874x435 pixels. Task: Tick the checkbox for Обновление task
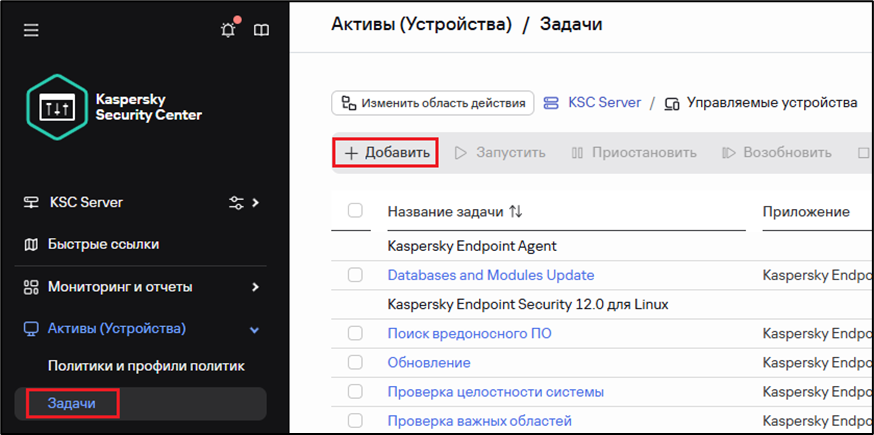point(355,362)
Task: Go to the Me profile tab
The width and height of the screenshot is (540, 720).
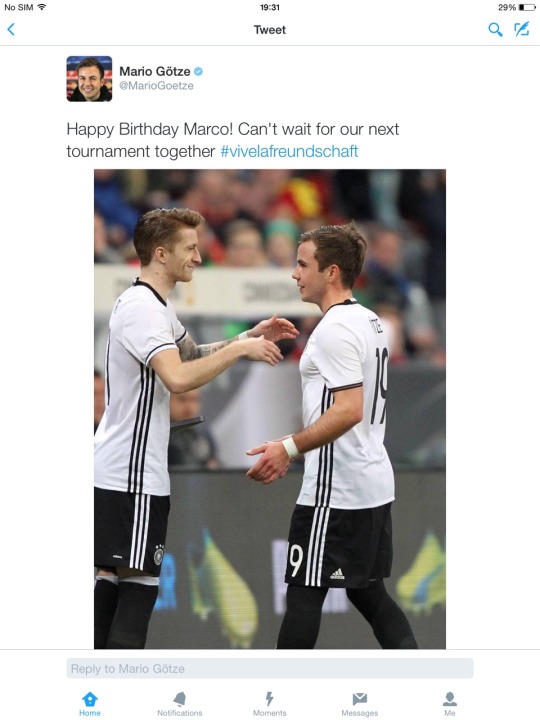Action: (x=450, y=704)
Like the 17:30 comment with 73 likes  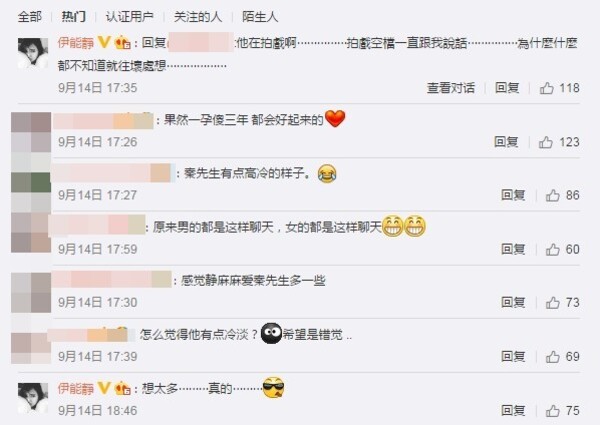[553, 303]
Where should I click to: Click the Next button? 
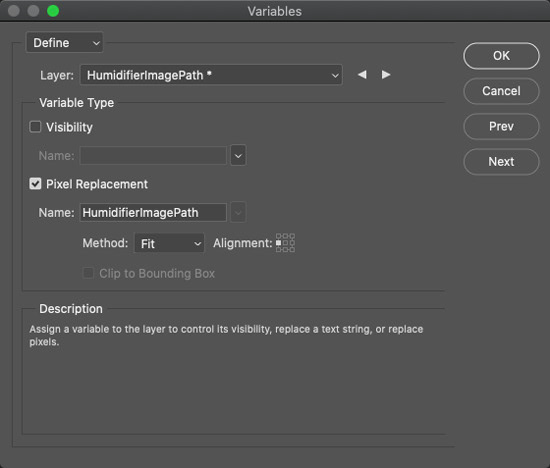click(x=501, y=162)
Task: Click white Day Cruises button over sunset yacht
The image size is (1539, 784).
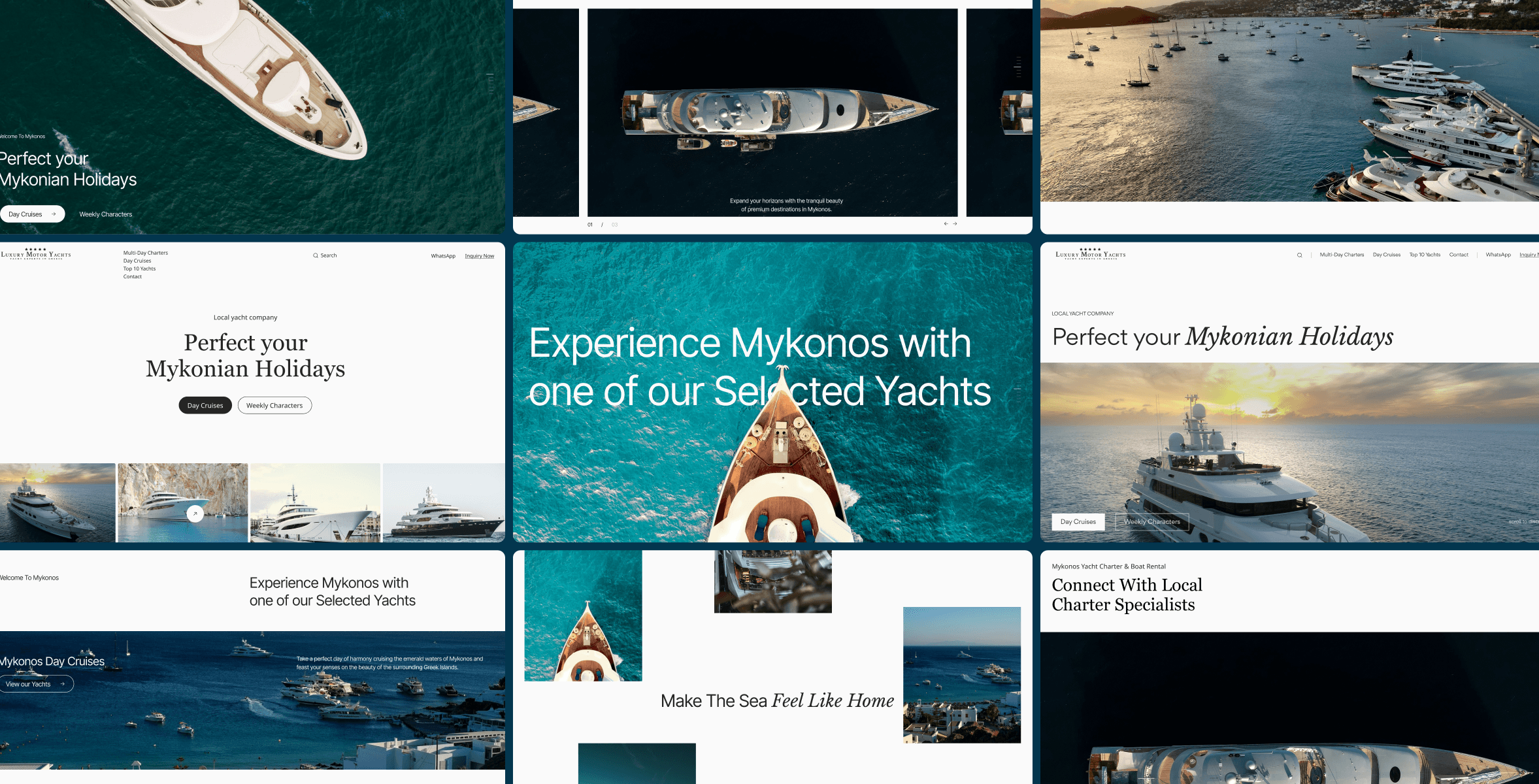Action: (1078, 521)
################
Exercise directions: Starting at the row that contains "Task: Click white" and continuing through the last row, write those lines out again with the requests included, scaling each coordinate in the answers by 0.4 and rounding to whole numbers, with halves rounded up. Give only these lines and leave the pictures out.

Finished answer:
Task: Click white Day Cruises button over sunset yacht
The image size is (1539, 784).
Action: (431, 208)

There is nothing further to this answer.